YOUR GOAL: Please take the lines from the one holding "[Construirán CBTIS 309" through the one holding "Znicze szklane (156, 568)" in the data below and copy them exactly.

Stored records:
============
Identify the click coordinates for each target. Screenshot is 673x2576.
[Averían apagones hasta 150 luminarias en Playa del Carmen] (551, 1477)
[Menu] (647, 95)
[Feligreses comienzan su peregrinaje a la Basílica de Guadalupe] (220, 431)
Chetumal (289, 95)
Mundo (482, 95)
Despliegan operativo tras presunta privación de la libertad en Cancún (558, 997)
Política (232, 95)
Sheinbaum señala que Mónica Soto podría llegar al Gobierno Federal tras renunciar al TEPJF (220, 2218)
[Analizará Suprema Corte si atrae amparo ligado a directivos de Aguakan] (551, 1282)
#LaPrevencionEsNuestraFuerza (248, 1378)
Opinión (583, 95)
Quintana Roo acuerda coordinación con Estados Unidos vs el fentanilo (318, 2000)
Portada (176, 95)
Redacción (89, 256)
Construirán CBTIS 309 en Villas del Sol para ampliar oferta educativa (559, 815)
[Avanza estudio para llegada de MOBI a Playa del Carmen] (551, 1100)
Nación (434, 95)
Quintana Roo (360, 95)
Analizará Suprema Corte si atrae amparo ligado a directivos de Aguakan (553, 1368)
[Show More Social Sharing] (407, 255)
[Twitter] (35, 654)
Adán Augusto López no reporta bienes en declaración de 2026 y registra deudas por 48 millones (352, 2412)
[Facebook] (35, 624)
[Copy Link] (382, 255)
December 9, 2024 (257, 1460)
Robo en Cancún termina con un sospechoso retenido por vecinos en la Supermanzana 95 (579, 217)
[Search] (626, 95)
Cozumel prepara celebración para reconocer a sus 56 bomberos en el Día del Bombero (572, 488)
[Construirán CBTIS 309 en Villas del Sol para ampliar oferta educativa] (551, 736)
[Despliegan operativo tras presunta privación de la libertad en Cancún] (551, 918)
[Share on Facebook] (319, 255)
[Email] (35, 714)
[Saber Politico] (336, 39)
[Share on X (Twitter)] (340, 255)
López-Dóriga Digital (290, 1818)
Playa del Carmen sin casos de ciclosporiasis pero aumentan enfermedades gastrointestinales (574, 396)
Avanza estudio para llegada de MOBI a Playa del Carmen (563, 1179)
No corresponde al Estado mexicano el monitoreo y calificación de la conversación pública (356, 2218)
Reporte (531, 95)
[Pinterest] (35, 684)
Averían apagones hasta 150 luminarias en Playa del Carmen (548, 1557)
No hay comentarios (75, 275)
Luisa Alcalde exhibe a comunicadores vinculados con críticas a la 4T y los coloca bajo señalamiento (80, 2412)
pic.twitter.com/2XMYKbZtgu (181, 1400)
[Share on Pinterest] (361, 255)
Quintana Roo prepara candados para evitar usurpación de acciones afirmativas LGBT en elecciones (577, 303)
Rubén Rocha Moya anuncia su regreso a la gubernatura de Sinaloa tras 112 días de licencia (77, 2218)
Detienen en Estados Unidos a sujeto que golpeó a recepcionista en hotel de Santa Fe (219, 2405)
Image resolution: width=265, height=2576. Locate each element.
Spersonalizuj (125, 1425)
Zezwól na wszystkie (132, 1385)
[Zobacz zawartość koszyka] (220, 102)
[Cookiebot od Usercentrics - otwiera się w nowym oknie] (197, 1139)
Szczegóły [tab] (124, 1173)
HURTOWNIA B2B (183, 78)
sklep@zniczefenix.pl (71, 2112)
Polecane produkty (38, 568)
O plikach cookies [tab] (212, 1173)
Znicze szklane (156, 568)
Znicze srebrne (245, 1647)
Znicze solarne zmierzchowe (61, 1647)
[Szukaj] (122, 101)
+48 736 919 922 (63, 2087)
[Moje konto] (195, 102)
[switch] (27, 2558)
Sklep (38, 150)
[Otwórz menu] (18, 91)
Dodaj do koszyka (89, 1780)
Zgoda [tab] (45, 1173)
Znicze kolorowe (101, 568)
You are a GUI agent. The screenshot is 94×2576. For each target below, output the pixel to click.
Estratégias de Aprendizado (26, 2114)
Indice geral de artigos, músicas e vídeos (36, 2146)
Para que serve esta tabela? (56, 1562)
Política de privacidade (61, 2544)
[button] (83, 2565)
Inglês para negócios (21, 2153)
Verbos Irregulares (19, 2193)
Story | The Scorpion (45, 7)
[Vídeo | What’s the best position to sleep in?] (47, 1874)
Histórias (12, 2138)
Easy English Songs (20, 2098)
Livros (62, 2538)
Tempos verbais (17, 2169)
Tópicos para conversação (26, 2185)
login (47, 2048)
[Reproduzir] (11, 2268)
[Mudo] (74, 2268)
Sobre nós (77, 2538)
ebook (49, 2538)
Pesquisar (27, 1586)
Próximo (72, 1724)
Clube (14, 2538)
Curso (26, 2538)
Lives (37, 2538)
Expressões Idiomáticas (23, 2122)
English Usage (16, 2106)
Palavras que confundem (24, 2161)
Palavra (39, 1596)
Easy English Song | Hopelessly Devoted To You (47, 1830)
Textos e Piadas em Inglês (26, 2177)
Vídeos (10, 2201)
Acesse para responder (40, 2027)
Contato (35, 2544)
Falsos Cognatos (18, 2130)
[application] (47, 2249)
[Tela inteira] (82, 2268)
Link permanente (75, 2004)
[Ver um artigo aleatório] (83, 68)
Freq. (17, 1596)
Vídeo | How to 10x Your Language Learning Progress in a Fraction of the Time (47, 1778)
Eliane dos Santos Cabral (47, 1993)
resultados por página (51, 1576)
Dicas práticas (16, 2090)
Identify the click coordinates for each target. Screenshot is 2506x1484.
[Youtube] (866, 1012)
============
TASK OUTPUT:
[Construirán CBTIS 309 en Villas del Sol para ampliar oferta educativa] (551, 736)
[Despliegan operativo tras presunta privación de la libertad en Cancún] (551, 918)
[Share on Facebook] (319, 255)
[Email] (35, 714)
[Saber Politico] (336, 39)
[Share on X (Twitter)] (340, 255)
López-Dóriga Digital (290, 1818)
Playa del Carmen sin casos de ciclosporiasis pero aumentan enfermedades gastrointestinales (574, 396)
Avanza estudio para llegada de MOBI a Playa del Carmen (563, 1179)
No corresponde al Estado mexicano el monitoreo y calificación de la conversación pública (356, 2218)
Reporte (531, 95)
[Pinterest] (35, 684)
Averían apagones hasta 150 luminarias en Playa del Carmen (548, 1557)
No hay comentarios (75, 275)
Luisa Alcalde exhibe a comunicadores vinculados con críticas a la 4T y los coloca bajo señalamiento (80, 2412)
pic.twitter.com/2XMYKbZtgu (181, 1400)
[Share on Pinterest] (361, 255)
Quintana Roo prepara candados para evitar usurpación de acciones afirmativas LGBT en elecciones (577, 303)
Rubén Rocha Moya anuncia su regreso a la gubernatura de Sinaloa tras 112 días de licencia (77, 2218)
Detienen en Estados Unidos a sujeto que golpeó a recepcionista en hotel de Santa Fe (219, 2405)
Image resolution: width=265, height=2576. Locate each element.
Spersonalizuj (125, 1425)
Zezwól na wszystkie (132, 1385)
[Zobacz zawartość koszyka] (220, 102)
[Cookiebot od Usercentrics - otwiera się w nowym oknie] (197, 1139)
Szczegóły [tab] (124, 1173)
HURTOWNIA B2B (183, 78)
sklep@zniczefenix.pl (71, 2112)
Polecane produkty (38, 568)
O plikach cookies [tab] (212, 1173)
Znicze szklane (156, 568)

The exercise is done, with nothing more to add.